- GOAL:
Reproduce the lines from the start of the entries through the line containing "(x=1265, y=161)", both ends included.

Extracted data entries
/---
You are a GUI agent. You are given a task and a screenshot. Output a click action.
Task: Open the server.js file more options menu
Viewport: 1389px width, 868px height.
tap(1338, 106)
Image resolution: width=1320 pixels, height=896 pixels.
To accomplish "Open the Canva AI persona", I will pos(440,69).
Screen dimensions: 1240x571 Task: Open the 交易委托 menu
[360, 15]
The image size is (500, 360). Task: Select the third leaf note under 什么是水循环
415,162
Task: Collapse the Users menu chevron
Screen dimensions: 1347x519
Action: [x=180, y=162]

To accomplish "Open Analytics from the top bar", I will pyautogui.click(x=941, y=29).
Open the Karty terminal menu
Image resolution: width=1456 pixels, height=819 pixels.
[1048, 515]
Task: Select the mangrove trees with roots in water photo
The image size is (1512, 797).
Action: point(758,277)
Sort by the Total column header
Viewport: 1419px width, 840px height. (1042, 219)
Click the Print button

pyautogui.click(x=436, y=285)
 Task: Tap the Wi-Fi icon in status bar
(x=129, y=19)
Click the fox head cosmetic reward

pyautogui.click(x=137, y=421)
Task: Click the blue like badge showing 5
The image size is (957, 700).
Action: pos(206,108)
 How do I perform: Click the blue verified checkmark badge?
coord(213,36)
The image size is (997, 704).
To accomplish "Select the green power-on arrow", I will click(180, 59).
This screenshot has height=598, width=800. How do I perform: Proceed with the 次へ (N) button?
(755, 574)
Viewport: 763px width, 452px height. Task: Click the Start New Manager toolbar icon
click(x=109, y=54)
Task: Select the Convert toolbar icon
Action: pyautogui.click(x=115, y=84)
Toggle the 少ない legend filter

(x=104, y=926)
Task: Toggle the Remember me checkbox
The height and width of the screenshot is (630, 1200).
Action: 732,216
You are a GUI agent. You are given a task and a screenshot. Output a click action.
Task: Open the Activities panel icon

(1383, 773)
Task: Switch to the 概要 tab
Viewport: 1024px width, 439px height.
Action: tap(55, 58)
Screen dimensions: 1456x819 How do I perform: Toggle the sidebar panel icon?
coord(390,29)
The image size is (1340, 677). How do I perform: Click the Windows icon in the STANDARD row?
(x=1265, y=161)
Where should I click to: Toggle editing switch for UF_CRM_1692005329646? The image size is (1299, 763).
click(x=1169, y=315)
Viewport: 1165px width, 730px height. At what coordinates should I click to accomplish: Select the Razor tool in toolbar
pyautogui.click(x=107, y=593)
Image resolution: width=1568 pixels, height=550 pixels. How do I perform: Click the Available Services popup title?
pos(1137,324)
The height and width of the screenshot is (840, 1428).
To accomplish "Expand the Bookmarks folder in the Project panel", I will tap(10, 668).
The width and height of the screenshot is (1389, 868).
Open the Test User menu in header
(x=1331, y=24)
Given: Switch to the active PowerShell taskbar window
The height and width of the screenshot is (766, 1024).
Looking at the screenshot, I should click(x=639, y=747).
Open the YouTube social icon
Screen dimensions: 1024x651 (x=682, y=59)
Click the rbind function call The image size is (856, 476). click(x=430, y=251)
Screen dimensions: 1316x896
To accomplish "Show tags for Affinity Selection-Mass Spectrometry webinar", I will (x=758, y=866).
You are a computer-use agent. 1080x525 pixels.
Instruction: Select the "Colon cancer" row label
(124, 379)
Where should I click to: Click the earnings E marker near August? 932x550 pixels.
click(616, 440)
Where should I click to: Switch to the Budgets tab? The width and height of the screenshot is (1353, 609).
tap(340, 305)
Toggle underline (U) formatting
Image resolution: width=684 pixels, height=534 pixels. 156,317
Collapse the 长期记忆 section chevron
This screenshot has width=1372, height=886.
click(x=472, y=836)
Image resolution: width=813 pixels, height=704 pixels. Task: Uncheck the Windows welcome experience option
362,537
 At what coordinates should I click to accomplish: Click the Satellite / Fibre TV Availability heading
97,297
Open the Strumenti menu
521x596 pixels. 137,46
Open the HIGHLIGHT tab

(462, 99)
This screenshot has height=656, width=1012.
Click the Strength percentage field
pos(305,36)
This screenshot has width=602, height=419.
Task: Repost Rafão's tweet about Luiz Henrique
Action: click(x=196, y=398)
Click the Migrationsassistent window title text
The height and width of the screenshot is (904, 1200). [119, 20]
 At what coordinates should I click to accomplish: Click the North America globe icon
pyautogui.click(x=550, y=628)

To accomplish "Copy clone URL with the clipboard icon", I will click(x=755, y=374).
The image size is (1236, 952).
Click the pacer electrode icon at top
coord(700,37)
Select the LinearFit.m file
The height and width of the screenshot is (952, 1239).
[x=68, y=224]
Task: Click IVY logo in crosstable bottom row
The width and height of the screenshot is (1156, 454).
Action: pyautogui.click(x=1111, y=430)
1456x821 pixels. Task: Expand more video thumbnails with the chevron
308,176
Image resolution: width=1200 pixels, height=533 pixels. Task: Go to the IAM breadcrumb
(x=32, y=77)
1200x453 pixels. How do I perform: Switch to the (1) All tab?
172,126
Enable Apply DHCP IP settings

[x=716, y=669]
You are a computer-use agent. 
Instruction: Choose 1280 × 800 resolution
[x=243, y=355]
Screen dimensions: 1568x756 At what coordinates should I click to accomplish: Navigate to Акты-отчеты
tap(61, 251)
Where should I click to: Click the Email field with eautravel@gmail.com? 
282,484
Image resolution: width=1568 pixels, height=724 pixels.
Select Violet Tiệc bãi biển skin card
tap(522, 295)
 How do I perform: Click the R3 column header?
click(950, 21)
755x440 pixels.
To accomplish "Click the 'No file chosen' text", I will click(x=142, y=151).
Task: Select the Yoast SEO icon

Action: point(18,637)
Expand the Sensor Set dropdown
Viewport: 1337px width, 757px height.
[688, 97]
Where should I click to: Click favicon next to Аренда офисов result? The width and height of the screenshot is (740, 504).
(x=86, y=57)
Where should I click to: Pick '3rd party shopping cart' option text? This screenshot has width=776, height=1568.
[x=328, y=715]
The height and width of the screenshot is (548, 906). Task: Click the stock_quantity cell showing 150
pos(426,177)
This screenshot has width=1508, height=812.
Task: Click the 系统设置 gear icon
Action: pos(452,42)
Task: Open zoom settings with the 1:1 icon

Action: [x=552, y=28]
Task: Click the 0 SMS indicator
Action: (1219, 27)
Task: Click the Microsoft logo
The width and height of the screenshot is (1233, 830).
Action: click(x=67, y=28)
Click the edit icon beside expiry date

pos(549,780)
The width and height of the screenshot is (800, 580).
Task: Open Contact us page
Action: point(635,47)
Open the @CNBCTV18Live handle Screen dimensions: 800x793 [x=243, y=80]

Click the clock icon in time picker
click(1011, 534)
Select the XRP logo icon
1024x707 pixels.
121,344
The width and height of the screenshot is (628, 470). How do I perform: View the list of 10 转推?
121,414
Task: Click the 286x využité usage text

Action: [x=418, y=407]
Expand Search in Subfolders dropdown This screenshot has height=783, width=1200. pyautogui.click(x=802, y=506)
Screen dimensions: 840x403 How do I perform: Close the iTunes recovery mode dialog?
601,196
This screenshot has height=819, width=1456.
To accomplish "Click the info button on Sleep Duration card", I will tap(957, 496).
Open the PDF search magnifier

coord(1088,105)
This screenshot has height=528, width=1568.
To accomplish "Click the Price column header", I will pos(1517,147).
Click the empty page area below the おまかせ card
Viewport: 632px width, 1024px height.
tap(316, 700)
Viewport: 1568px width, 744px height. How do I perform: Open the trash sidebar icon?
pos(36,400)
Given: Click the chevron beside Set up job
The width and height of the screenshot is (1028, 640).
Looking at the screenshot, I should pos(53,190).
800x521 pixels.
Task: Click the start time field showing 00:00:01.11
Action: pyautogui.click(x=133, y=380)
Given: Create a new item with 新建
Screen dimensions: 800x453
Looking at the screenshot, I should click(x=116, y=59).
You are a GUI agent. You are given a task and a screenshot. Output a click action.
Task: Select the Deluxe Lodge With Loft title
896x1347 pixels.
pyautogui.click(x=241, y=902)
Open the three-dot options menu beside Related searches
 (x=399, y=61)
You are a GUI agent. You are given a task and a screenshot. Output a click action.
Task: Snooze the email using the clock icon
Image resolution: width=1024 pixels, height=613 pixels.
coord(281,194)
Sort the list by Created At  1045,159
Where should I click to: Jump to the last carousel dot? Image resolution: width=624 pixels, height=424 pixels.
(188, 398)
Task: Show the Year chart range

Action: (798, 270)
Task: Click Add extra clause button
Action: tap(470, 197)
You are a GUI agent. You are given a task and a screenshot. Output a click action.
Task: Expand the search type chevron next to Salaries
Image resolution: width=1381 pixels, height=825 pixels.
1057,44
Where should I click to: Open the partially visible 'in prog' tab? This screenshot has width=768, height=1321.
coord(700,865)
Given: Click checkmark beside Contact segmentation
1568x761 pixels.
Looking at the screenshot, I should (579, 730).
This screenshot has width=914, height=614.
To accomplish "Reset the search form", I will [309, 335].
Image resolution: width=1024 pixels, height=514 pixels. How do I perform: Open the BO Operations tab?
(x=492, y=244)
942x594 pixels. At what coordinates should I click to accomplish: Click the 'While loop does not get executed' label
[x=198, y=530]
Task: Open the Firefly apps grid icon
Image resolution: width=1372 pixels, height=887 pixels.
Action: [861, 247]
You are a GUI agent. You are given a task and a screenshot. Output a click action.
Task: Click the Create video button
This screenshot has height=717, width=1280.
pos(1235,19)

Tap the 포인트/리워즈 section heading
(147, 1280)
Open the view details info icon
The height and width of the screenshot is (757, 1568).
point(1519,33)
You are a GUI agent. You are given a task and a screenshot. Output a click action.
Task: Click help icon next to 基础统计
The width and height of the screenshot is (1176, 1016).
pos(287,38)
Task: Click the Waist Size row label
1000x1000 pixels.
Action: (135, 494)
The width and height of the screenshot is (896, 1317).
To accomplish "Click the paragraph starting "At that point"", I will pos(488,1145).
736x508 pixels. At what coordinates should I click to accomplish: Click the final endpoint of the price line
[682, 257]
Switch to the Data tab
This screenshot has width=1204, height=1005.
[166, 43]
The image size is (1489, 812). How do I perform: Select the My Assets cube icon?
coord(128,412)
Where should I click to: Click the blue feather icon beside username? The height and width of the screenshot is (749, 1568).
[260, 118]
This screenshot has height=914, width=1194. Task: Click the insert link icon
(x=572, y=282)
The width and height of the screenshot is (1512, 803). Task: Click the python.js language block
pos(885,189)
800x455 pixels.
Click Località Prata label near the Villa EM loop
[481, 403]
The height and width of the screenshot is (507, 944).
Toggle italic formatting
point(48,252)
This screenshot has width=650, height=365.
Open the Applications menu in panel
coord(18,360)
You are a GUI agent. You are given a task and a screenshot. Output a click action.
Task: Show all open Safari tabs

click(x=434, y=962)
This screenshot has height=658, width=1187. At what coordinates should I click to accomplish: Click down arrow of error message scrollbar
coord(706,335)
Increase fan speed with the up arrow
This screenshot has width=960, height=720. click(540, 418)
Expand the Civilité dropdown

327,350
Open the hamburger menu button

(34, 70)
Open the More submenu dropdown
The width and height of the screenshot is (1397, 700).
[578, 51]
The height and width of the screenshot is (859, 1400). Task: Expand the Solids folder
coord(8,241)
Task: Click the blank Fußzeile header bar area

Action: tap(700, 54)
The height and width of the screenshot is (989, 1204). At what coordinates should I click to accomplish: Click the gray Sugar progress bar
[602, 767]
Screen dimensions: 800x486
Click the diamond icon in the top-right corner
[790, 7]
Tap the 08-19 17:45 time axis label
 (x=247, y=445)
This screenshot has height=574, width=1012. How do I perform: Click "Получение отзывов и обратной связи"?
\---
- FINAL RESULT:
You are a GUI agent. You are given a task and a screenshot. Output a click action.
Task: Open the server.js file more options menu
Viewport: 1389px width, 868px height.
tap(1338, 106)
Image resolution: width=1320 pixels, height=896 pixels.
To accomplish "Open the Canva AI persona", I will pos(440,69).
Screen dimensions: 1240x571 Task: Open the 交易委托 menu
[360, 15]
The image size is (500, 360). Task: Select the third leaf note under 什么是水循环
415,162
Task: Collapse the Users menu chevron
Screen dimensions: 1347x519
Action: [x=180, y=162]

To accomplish "Open Analytics from the top bar", I will pyautogui.click(x=941, y=29).
Open the Karty terminal menu
Image resolution: width=1456 pixels, height=819 pixels.
[1048, 515]
Task: Select the mangrove trees with roots in water photo
The image size is (1512, 797).
Action: point(758,277)
Sort by the Total column header
Viewport: 1419px width, 840px height. (1042, 219)
Click the Print button

pyautogui.click(x=436, y=285)
 Task: Tap the Wi-Fi icon in status bar
(x=129, y=19)
Click the fox head cosmetic reward

pyautogui.click(x=137, y=421)
Task: Click the blue like badge showing 5
The image size is (957, 700).
Action: pos(206,108)
 How do I perform: Click the blue verified checkmark badge?
coord(213,36)
The image size is (997, 704).
To accomplish "Select the green power-on arrow", I will click(180, 59).
This screenshot has height=598, width=800. How do I perform: Proceed with the 次へ (N) button?
(755, 574)
Viewport: 763px width, 452px height. Task: Click the Start New Manager toolbar icon
click(x=109, y=54)
Task: Select the Convert toolbar icon
Action: pyautogui.click(x=115, y=84)
Toggle the 少ない legend filter

(x=104, y=926)
Task: Toggle the Remember me checkbox
The height and width of the screenshot is (630, 1200).
Action: 732,216
You are a GUI agent. You are given a task and a screenshot. Output a click action.
Task: Open the Activities panel icon

(1383, 773)
Task: Switch to the 概要 tab
Viewport: 1024px width, 439px height.
Action: tap(55, 58)
Screen dimensions: 1456x819 How do I perform: Toggle the sidebar panel icon?
coord(390,29)
The image size is (1340, 677). How do I perform: Click the Windows icon in the STANDARD row?
(x=1265, y=161)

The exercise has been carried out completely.